Abstract
Ultrasonography of the hip was performed sequentially by two different examiners in 75 infants. The ultrasound strips were reviewed twice by three paediatric orthopaedic surgeons and classified by the Graf method. The intraobserver and interobserver agreement between the interpretations was analysed using simple and weighted kappa coefficients calculated for agreement on the Graf classification and for grouping as normal (types 1A to 2A), and abnormal requiring treatment (types 2B to 4).
When examining the same ultrasound strip, intraobserver agreement for the Graf classification was substantial (mean kappa 0.61), but interobserver agreement was only moderate (kappa 0.50).
For the grouping into normal and abnormal, the mean kappa value for intraobserver agreement was 0.67 and for interobserver agreement 0.57. Because of the significant differences in agreement between normal and abnormal hips, we analysed a subgroup of those with at least one abnormal interpretation. Intraobserver agreement within this subgroup showed moderate reliability (kappa 0.41), but interobserver agreement was only fair (kappa 0.28).

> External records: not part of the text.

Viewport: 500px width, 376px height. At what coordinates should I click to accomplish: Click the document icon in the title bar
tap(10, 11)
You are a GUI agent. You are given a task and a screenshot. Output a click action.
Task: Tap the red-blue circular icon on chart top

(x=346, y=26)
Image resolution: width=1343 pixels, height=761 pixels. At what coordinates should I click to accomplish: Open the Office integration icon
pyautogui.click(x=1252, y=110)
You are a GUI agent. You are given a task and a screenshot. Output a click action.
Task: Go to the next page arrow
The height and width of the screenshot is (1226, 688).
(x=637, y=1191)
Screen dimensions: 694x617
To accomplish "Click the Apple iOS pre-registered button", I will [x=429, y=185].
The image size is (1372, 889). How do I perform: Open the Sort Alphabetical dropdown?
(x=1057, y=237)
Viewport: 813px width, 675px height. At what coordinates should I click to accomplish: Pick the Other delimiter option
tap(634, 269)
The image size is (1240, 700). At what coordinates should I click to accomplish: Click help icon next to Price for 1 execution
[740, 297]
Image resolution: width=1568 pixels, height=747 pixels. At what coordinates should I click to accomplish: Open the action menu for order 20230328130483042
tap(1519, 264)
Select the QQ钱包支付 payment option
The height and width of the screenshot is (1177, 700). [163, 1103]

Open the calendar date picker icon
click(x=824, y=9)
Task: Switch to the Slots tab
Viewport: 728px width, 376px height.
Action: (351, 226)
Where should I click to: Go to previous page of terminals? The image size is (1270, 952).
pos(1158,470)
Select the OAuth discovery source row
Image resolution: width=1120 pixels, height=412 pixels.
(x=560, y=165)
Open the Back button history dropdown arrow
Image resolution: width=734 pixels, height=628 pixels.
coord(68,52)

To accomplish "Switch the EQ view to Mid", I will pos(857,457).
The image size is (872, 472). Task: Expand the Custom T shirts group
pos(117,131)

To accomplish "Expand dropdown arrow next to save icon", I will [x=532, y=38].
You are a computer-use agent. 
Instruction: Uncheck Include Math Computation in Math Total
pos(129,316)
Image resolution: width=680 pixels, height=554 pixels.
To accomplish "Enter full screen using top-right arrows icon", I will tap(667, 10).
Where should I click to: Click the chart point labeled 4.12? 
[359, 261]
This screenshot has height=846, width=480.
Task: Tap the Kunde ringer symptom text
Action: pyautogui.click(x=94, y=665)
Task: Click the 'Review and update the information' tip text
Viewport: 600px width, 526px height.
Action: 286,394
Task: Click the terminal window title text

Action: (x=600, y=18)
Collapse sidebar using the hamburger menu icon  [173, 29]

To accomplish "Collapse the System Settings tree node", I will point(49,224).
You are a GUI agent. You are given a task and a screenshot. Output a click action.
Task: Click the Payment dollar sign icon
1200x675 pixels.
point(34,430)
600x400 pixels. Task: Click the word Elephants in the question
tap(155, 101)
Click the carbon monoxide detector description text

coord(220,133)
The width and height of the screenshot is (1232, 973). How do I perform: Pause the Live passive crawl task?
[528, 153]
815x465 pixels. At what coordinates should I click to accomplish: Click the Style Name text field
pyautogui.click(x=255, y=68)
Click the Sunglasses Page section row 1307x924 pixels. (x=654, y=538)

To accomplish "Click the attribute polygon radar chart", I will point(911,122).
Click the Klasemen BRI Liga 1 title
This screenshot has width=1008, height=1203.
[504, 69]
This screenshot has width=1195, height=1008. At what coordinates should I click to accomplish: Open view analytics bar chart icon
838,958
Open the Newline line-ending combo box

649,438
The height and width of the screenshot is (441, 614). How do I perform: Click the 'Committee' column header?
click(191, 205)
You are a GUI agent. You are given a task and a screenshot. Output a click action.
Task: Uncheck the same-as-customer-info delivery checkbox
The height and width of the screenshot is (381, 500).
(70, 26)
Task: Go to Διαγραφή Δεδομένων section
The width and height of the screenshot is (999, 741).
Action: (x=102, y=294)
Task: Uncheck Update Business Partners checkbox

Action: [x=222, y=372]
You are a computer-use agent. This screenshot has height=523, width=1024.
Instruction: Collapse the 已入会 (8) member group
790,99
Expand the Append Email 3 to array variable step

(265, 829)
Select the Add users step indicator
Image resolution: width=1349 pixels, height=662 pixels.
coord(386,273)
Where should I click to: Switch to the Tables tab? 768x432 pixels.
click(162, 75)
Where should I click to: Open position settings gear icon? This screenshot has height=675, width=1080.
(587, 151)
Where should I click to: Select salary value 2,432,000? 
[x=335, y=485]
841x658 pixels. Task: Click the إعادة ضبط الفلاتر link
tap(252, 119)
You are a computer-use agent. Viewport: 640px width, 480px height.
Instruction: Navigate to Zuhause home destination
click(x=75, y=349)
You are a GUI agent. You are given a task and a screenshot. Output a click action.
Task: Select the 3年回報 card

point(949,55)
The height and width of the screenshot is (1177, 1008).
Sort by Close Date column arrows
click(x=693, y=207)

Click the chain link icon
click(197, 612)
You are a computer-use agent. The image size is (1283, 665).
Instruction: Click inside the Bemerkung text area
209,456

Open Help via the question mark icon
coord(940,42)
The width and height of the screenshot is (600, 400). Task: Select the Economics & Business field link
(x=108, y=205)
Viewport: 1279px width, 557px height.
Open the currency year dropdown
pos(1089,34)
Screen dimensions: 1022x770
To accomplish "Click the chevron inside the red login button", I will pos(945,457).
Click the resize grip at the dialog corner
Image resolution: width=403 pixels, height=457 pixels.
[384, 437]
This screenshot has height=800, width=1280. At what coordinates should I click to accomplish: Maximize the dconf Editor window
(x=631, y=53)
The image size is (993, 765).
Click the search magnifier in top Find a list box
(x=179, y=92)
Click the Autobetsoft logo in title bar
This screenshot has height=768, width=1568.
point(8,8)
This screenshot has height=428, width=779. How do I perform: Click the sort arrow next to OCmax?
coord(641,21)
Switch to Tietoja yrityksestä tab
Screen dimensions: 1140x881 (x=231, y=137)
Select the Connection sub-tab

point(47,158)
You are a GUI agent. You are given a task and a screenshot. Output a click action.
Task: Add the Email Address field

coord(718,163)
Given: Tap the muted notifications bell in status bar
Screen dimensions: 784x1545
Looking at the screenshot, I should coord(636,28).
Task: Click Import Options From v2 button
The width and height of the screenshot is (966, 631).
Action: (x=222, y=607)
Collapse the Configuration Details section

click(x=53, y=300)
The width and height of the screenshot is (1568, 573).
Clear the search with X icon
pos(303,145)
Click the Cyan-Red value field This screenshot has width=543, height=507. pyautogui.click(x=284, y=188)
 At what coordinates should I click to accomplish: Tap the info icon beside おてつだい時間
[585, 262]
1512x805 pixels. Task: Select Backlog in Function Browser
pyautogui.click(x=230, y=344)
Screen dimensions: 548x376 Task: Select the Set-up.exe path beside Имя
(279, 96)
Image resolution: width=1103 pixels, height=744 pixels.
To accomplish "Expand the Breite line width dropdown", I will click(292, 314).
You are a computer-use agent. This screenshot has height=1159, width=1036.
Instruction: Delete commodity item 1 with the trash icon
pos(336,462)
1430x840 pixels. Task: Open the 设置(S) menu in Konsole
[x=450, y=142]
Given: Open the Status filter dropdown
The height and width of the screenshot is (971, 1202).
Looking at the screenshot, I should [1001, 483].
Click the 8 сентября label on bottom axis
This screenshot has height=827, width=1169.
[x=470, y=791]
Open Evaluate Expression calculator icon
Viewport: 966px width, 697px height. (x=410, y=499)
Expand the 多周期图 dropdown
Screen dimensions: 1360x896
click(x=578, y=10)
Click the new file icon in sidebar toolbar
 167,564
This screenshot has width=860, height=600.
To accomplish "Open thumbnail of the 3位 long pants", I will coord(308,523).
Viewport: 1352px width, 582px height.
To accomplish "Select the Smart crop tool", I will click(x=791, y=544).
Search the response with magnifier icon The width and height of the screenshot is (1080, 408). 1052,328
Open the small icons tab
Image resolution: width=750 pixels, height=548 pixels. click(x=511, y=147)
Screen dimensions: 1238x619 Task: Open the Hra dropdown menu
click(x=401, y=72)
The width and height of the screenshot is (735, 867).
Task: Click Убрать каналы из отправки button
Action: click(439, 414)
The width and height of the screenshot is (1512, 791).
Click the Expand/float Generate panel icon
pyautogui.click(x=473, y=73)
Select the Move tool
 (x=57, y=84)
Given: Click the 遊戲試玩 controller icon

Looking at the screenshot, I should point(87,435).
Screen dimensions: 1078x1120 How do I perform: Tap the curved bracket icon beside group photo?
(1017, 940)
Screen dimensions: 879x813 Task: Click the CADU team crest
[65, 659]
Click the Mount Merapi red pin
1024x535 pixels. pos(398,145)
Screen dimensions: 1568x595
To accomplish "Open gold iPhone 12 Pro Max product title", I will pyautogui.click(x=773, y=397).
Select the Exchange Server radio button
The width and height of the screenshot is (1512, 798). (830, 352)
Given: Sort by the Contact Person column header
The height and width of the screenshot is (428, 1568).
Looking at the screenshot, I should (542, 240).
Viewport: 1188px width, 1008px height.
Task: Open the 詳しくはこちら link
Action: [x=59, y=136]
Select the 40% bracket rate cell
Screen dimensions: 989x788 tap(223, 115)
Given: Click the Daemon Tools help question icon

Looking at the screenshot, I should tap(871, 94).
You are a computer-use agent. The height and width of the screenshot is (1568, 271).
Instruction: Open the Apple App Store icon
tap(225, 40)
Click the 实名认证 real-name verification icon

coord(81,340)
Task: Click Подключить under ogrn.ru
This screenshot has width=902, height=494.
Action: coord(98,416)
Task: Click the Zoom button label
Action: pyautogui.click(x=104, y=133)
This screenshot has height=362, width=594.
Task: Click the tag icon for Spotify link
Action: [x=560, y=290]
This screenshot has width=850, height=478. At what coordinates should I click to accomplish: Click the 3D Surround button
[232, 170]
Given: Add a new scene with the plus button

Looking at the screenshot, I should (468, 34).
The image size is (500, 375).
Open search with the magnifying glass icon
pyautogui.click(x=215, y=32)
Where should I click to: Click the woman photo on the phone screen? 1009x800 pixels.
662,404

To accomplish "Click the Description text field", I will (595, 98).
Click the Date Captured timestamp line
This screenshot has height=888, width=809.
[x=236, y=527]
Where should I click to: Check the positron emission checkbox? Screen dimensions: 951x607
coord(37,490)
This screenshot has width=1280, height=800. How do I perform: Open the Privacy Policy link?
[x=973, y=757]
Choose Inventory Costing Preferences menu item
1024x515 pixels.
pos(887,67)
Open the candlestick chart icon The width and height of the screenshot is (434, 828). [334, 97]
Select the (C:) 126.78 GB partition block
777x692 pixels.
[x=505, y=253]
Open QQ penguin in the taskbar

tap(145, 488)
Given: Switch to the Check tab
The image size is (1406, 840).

Interpretations of two different strips performed sequentially showed significantly lower agreement with an intraobserver kappa value of 0.29 and an interobserver value of 0.28. In the subgroup with at least one abnormal reading, the intraobserver kappa was 0.09 and the interobserver 0.1.
Our findings suggest that both the technique of performing ultrasonography and the interpretation of the image may influence the result.